Given instruction: Can you turn the items, starting at the line that contains "Image resolution: width=514" and ending at the last line of the items, into a JSON list of strings with one string per line? Leave out blank lines and the pictures.

>> start

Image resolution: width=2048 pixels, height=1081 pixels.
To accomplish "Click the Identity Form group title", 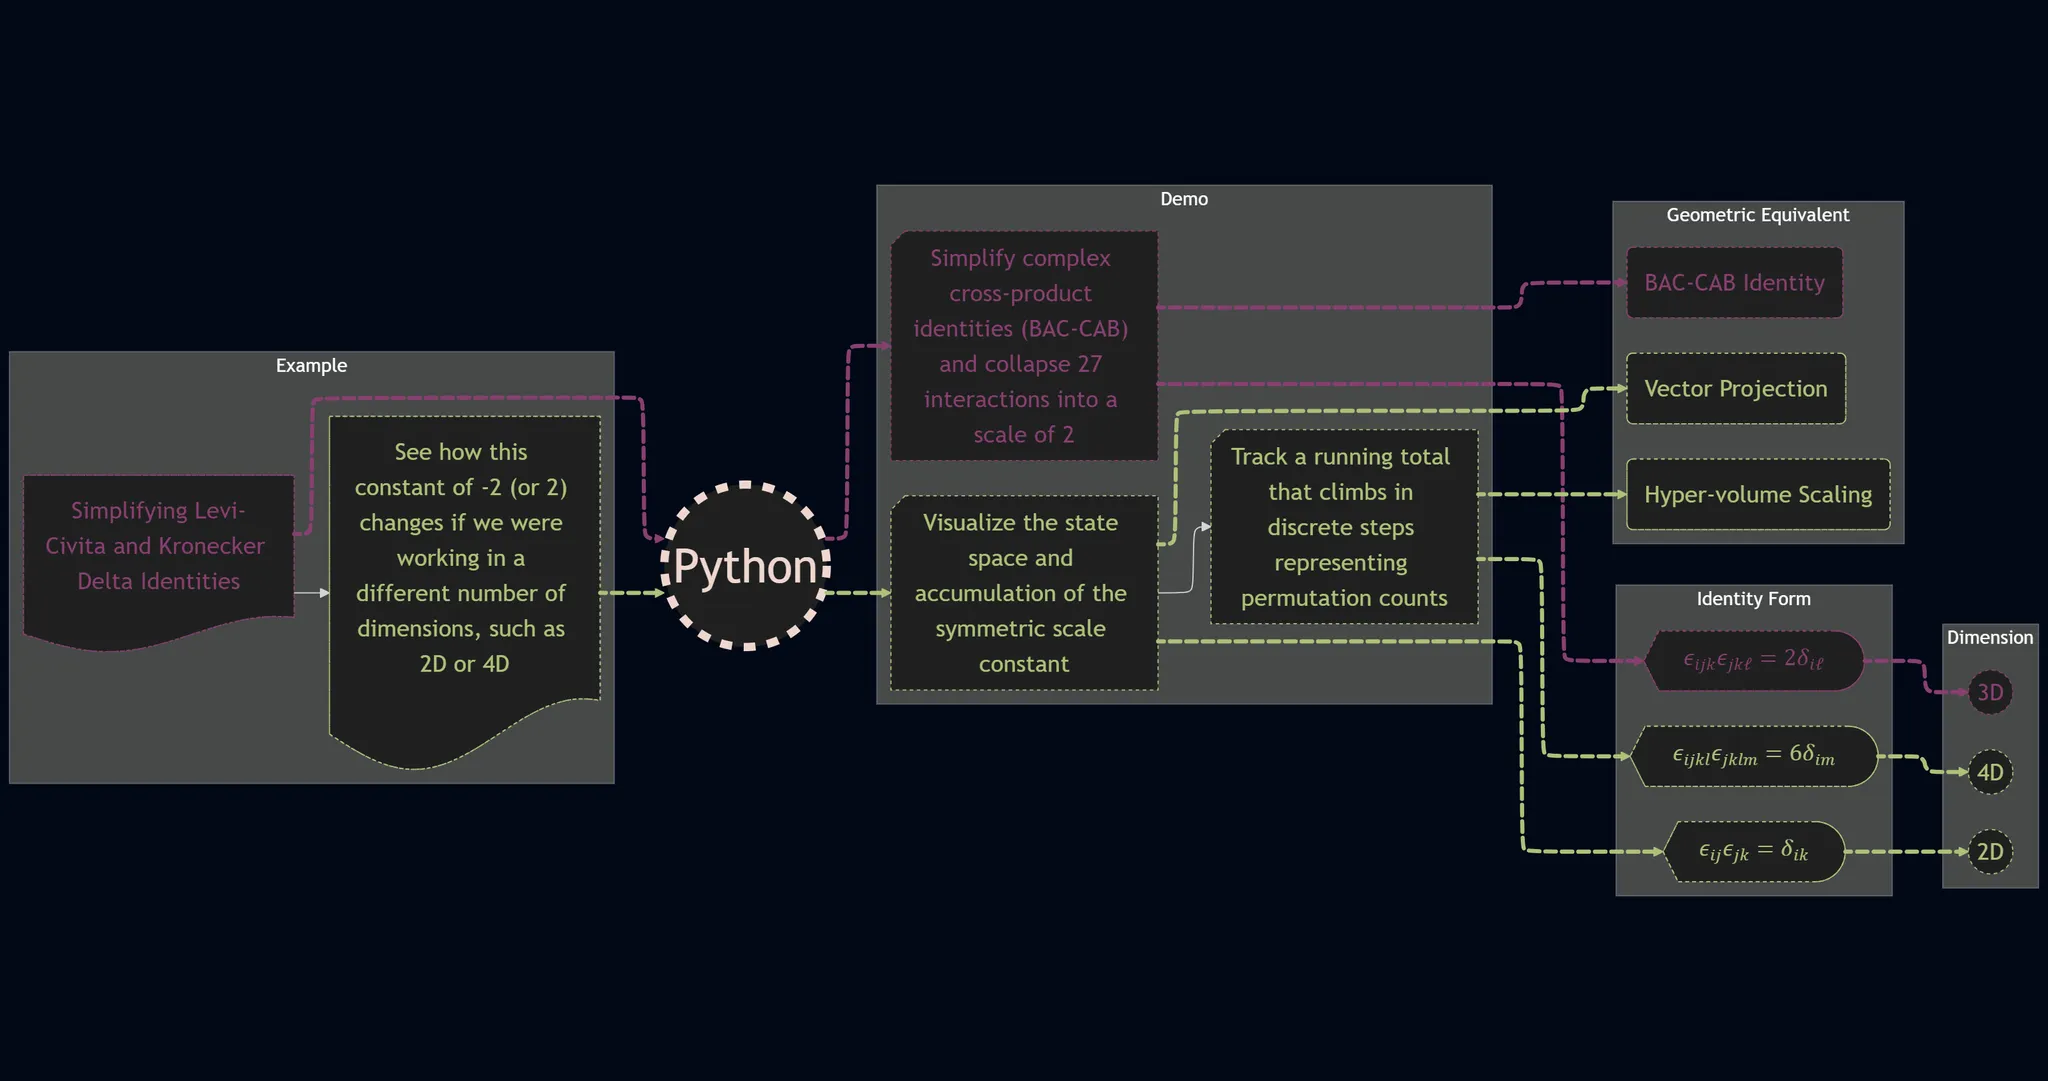I will coord(1753,599).
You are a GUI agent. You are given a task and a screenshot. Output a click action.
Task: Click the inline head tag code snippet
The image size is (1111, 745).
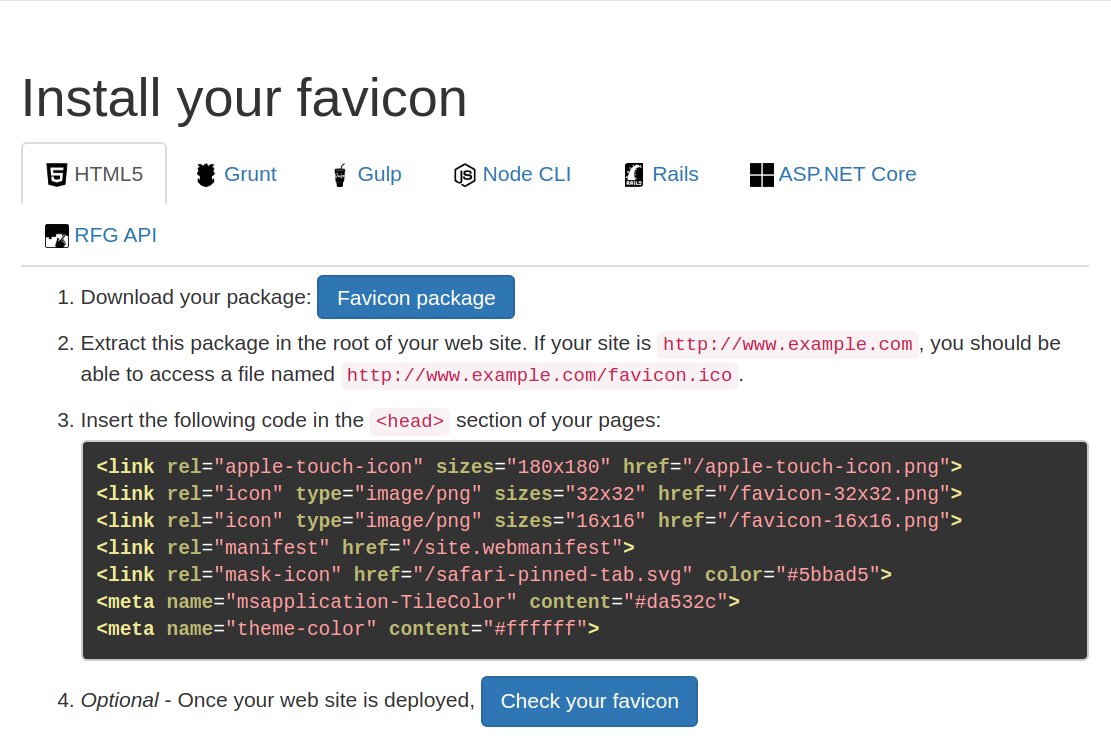(x=410, y=421)
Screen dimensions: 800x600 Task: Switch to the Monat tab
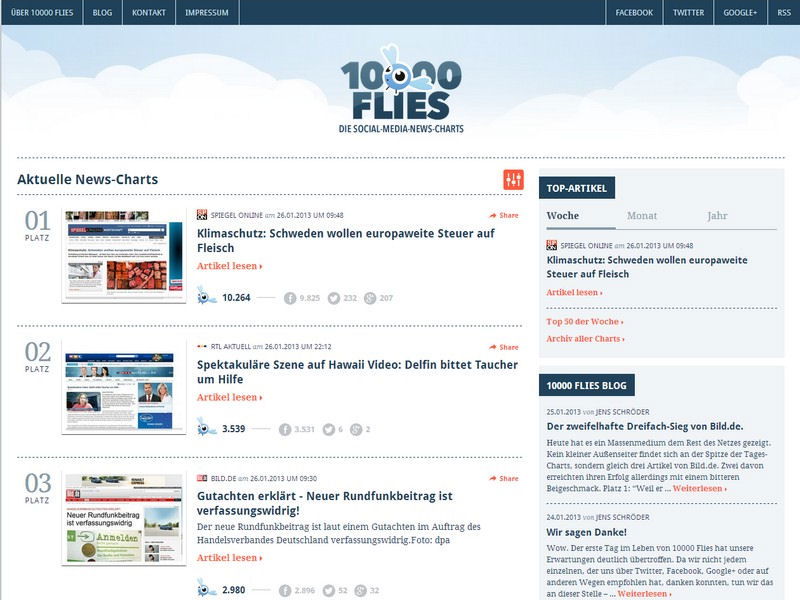(x=642, y=216)
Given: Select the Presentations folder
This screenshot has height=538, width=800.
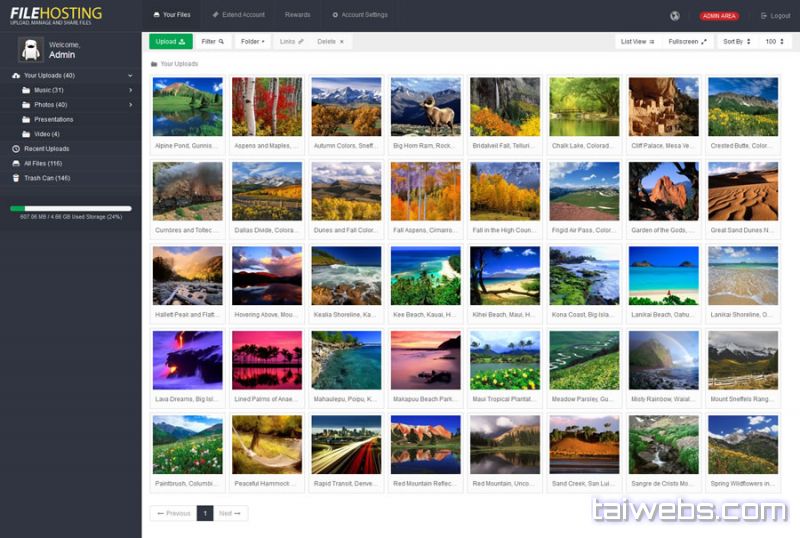Looking at the screenshot, I should pyautogui.click(x=53, y=119).
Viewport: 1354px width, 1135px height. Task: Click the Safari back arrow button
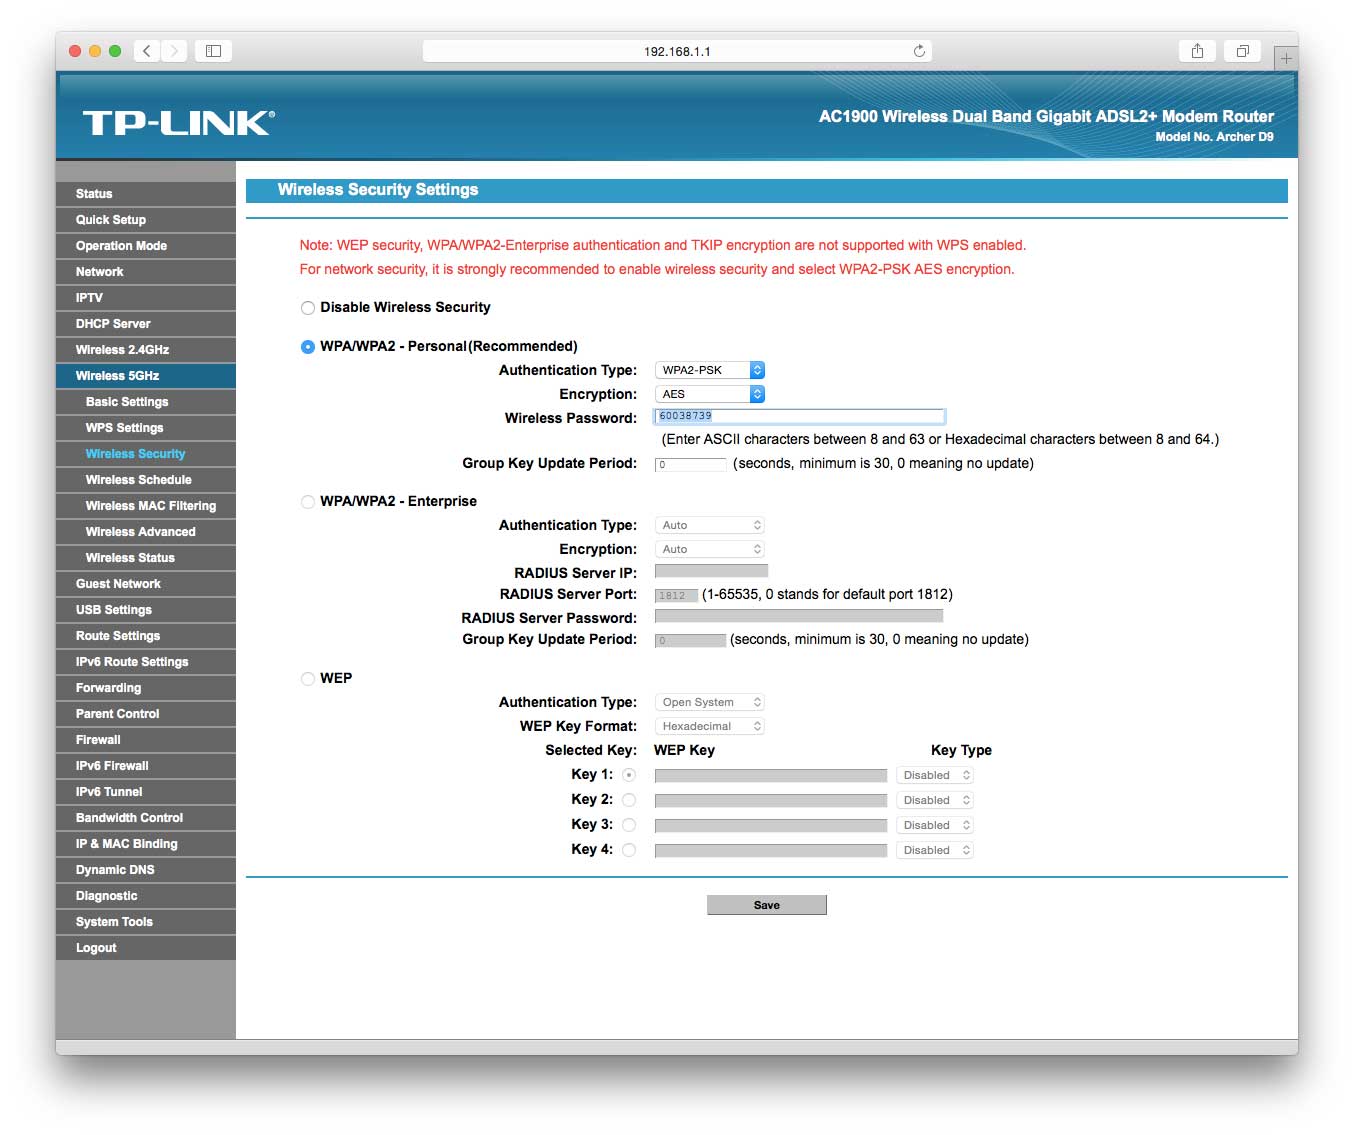(147, 51)
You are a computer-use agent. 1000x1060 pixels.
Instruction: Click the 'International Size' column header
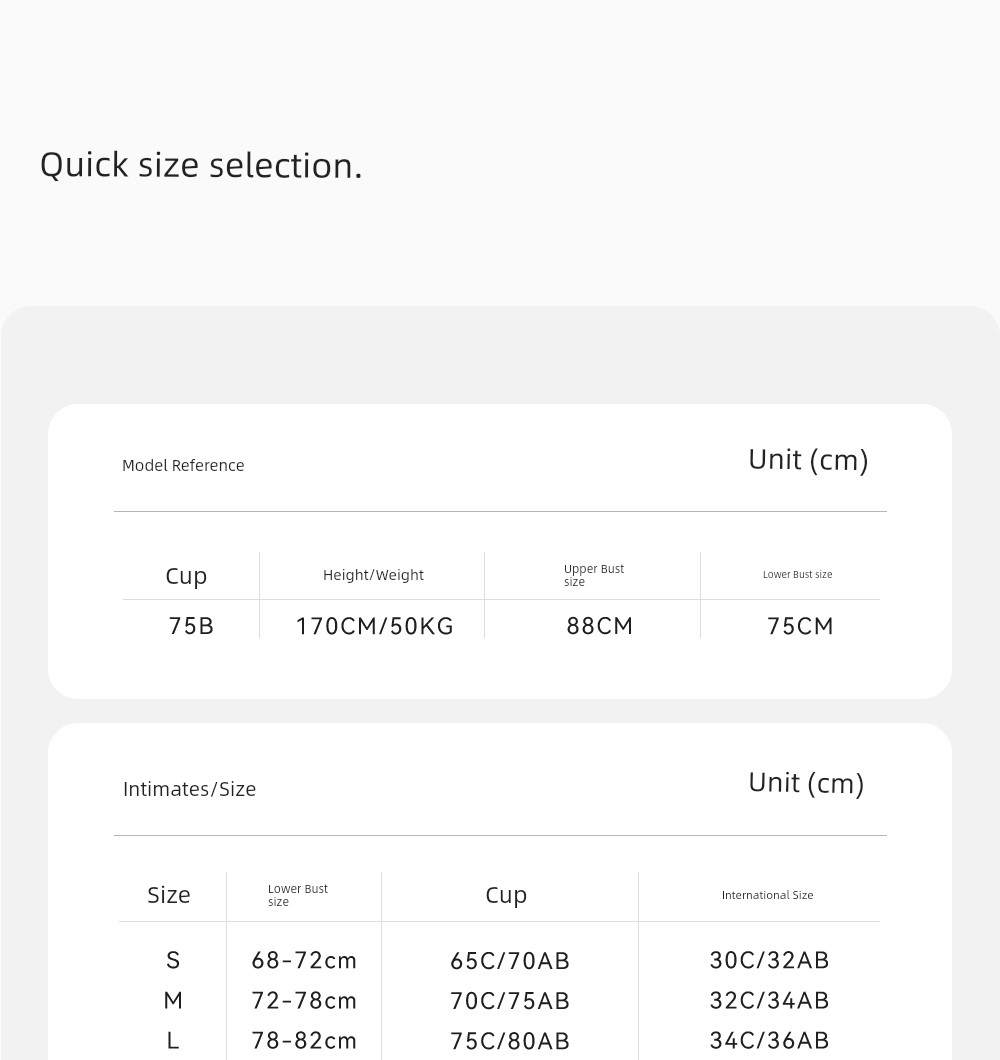(x=767, y=895)
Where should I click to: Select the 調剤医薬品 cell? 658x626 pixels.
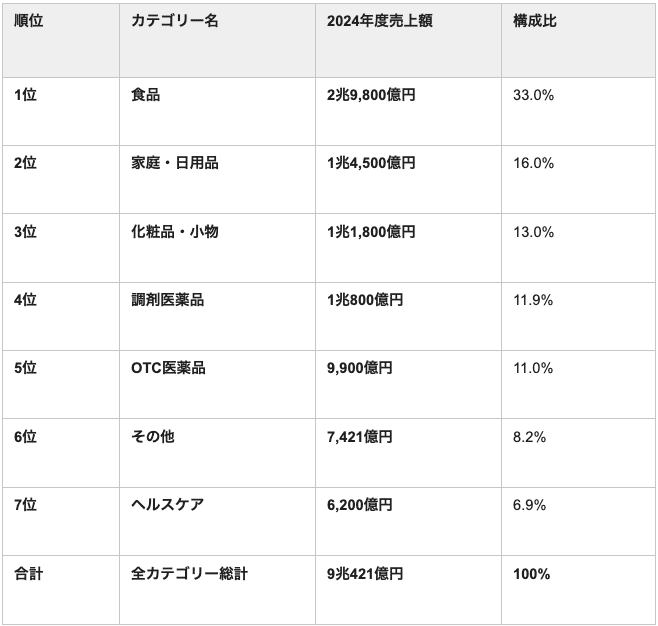[217, 316]
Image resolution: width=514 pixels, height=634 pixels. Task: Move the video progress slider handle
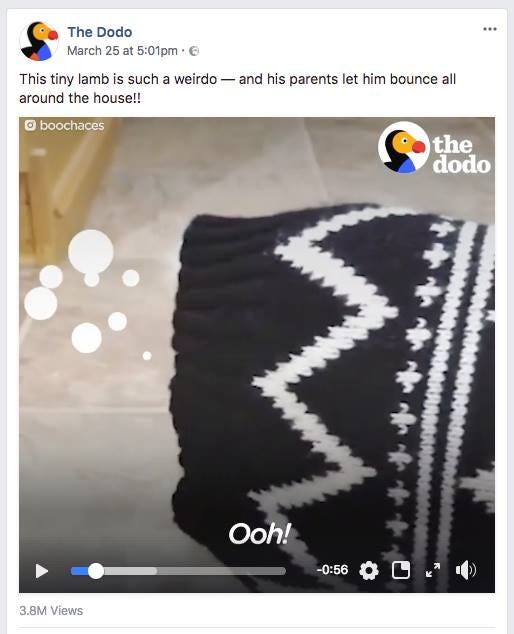(96, 571)
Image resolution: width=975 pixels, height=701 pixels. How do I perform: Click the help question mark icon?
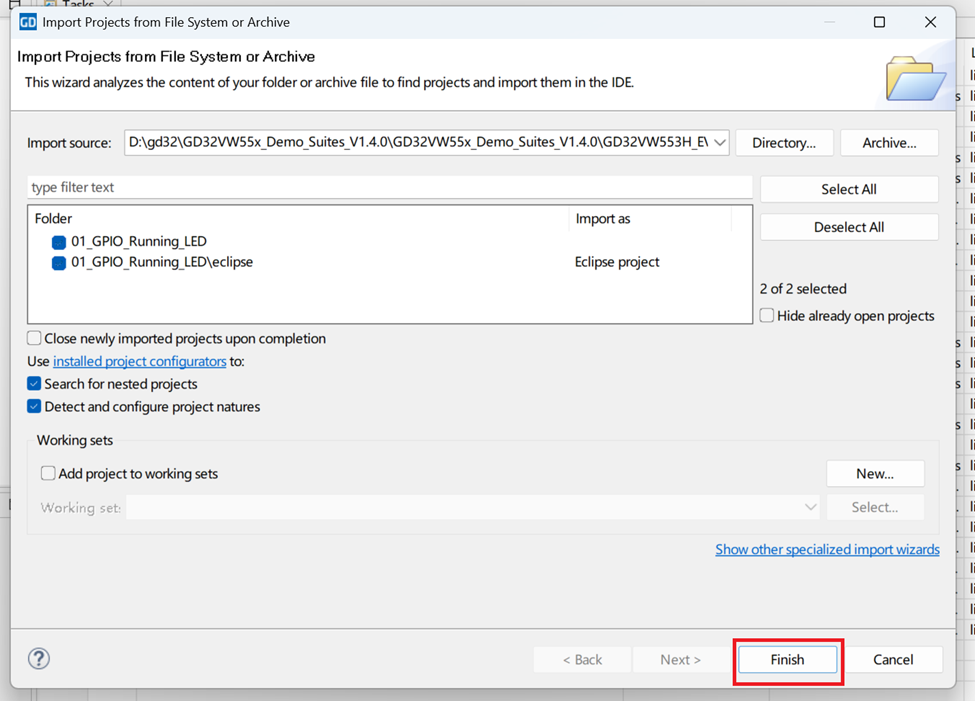point(39,658)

>> end

Answer to this problem:
[
  "Image resolution: width=514 pixels, height=634 pixels. Task: Move the video progress slider handle",
  "(96, 571)",
  "Image resolution: width=975 pixels, height=701 pixels. How do I perform: Click the help question mark icon?",
  "point(39,658)"
]